— Не думаю, — ответил он.

— Чего же тогда ты боишься? — спросила я.

— Не знаю… — медленно произнес он.

Понимаете, он знал Кэролайн. Я же совсем ее не знала.

Если бы я только могла предположить…

Мы вернулись в Олдербери. На этот раз обстановка была сложной. Кэролайн что-то заподозрила. Мне это не нравилось… очень не нравилось… с каждым днем все больше. Я всегда ненавидела ложь. Я считала, что нам следует ей обо всем рассказать. Но Эмиас и слышать об этом не хотел.

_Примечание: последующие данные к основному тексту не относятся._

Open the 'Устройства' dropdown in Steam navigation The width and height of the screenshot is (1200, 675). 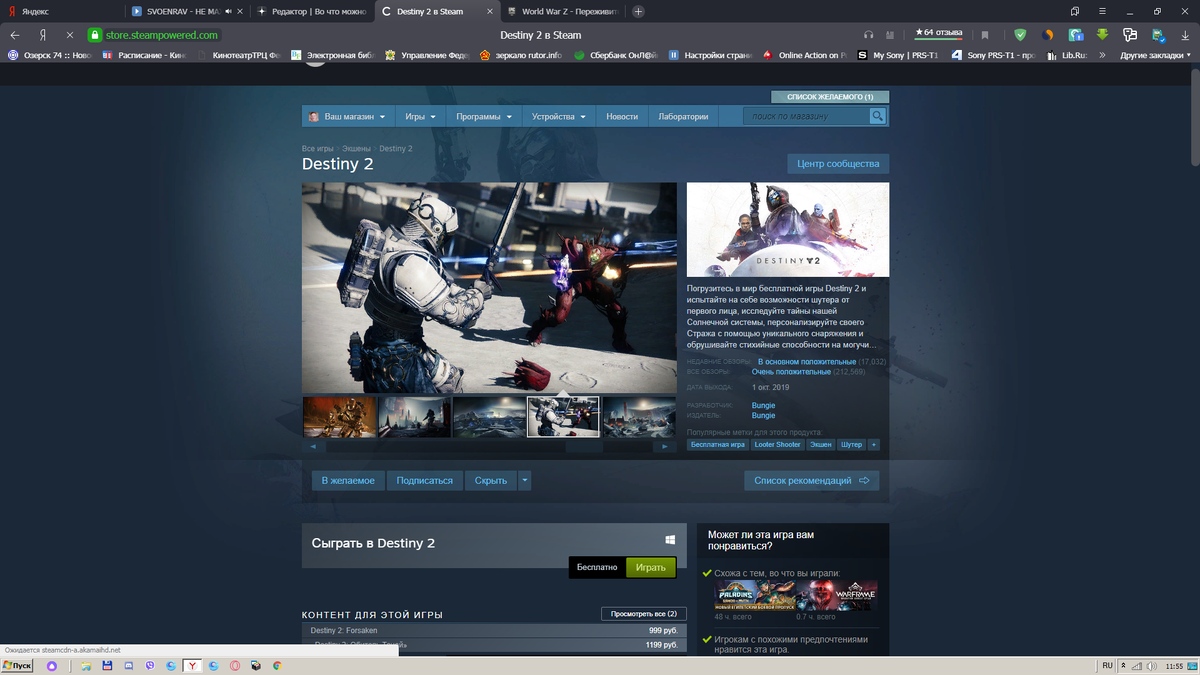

Но самым потрясающим было другое — я видела, что ему все это было совершенно безразлично. Он любил Кэролайн и не хотел причинять ей боль, но, в сущности, его мало трогало, честно ли или нечестно по отношению к ней он себя ведет — ему на это было глубоко наплевать. Для него не было ничего важней его живописи, все остальное было вторично. Никогда еще за все время нашего знакомства я не видела его в таком экстазе, он работал как одержимый. Теперь-то я понимаю, что он был настоящим гением. Настолько увлеченным своим творчеством, что его мало заботили такие мелочи, как соблюдение приличий или чье-то двусмысленное положение. Я же воспринимала все очень болезненно. Я оказалась в крайне неловкой ситуации. Кэролайн меня терпеть не могла — и была по-своему права. Единственное, что могло что-то изменить, — это открыть ей правду.

Но Эмиас продолжал твердить, что нельзя дергаться, пока он не закончит картину. А может, никаких дерганий и не будет, сказала я. У Кэролайн ведь наверняка есть чувство собственного достоинства и гордость.

— Я не хочу двуличничать, — настаивала я. — Мы должны сказать ей все как есть.

— К чертям твою честность! — взорвался Эмиас. — Я пишу картину, мне некогда. Дай мне нормально работать.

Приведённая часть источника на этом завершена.